29 de julio de 2008

La leona, Flavia Ricci

Catarsis

El domingo pasado, en el silencioso Tres Arroyos miré despreocupadamente hacia la vereda de enfrente y te vi venir corriendo hacia mí con tu sonrisa de siempre y tu potencia sin igual. Mi cara de terror se dibujó en menos de 1 segundo cuando vi por el espejo retrovisor que venía un coche a toda velocidad. Vos frenaste de repente y quiso el ángel que vos tenés y con el que naciste que no cruzaras en ese mismo momento. Cómo explicarte mi sensación ...

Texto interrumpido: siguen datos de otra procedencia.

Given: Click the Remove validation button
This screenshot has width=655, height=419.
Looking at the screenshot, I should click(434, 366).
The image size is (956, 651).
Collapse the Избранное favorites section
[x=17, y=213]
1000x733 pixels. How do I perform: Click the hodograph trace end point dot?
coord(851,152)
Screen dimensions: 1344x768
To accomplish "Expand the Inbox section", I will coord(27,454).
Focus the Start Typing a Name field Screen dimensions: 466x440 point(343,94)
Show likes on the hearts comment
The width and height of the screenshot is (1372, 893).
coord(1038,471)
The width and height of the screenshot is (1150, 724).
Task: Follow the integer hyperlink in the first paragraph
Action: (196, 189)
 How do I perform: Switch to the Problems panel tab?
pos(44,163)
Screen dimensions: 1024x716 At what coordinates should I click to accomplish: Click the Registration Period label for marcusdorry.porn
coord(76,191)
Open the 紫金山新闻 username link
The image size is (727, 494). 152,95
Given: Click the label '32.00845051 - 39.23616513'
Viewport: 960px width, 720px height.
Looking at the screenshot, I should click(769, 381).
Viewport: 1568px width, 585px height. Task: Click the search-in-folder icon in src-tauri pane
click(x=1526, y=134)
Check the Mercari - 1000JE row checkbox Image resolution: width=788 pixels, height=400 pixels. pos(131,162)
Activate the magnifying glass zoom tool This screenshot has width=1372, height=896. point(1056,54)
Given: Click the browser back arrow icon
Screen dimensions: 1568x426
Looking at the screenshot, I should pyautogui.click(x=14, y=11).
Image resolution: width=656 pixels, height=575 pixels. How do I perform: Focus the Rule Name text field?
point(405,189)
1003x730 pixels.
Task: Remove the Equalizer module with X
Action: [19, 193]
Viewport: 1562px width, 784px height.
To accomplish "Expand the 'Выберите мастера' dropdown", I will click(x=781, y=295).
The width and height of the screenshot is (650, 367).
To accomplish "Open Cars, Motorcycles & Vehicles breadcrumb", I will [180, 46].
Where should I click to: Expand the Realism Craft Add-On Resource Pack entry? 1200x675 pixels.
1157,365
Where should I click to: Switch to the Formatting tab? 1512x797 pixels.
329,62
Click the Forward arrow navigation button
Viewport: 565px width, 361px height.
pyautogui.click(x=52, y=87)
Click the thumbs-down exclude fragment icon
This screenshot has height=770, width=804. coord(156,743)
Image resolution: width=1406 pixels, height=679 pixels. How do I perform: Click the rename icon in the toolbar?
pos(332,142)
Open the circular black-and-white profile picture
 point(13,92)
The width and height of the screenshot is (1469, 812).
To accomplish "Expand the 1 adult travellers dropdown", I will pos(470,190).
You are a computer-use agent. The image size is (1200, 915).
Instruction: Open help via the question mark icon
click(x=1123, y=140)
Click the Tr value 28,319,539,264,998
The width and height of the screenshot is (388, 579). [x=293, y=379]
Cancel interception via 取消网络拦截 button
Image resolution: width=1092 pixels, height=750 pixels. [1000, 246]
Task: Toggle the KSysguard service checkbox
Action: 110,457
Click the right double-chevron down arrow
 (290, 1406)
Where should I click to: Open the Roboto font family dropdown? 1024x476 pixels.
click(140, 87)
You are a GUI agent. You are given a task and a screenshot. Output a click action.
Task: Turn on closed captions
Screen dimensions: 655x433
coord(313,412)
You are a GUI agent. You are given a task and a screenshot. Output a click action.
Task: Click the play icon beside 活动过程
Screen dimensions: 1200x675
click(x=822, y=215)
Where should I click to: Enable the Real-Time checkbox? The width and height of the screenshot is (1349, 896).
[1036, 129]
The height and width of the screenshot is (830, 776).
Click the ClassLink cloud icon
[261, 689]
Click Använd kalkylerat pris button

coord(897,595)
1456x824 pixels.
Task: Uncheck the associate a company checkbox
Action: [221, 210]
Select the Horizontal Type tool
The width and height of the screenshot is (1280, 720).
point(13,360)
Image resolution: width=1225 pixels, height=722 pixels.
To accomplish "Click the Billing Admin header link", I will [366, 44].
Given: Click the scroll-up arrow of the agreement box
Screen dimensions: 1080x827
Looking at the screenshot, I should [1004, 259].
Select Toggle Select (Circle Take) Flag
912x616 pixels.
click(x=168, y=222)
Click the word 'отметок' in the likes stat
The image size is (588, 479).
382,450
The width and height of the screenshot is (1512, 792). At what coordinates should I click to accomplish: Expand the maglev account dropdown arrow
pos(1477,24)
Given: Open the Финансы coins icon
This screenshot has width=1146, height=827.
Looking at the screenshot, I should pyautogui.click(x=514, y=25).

Cada vez que estás a mi lado desaparecen tristezas, gruñidos y fracasos. Me siento omnipotente con vos, con todas las fuerzas del mundo y sabiendo que nada malo puede pasarme. Todo lo demás es accesorio frente a lo que significás para mí, "Toki".

Y cobran vida Piola, tu jirafa, Perro, tu peluche noctámbulo, Manuelita la tortuga, Lazy Town, Poco Yo, Lulú y demás juguetes de tu asombroso baúl de madera.

Desenlace

El sábado logré ver la para mí postergada Kill Bill 2. Sobre el final, Beatrix Kiddo se detiene frente a una habitación en donde jugaban su hija y el padre de la misma. No había sitio para venganzas, al menos frente a la niña, porque de los ojos de la protagonistas brotaron lágrimas y emoción. Finalmente podía ver a su hija y venía a poner las cosas en su sitio. Y al final, como dice la peli ... "la leona se ha reunido con su cachorro y todo va bien en la selva". Hace tiempo atrás comprendí la inmensidad de esta frase. En esta selva que es la vida, hay un prado enorme y verde con un Río de la Plata al lado, en donde vos jugás con tu barrilete mientras yo te veo crecer.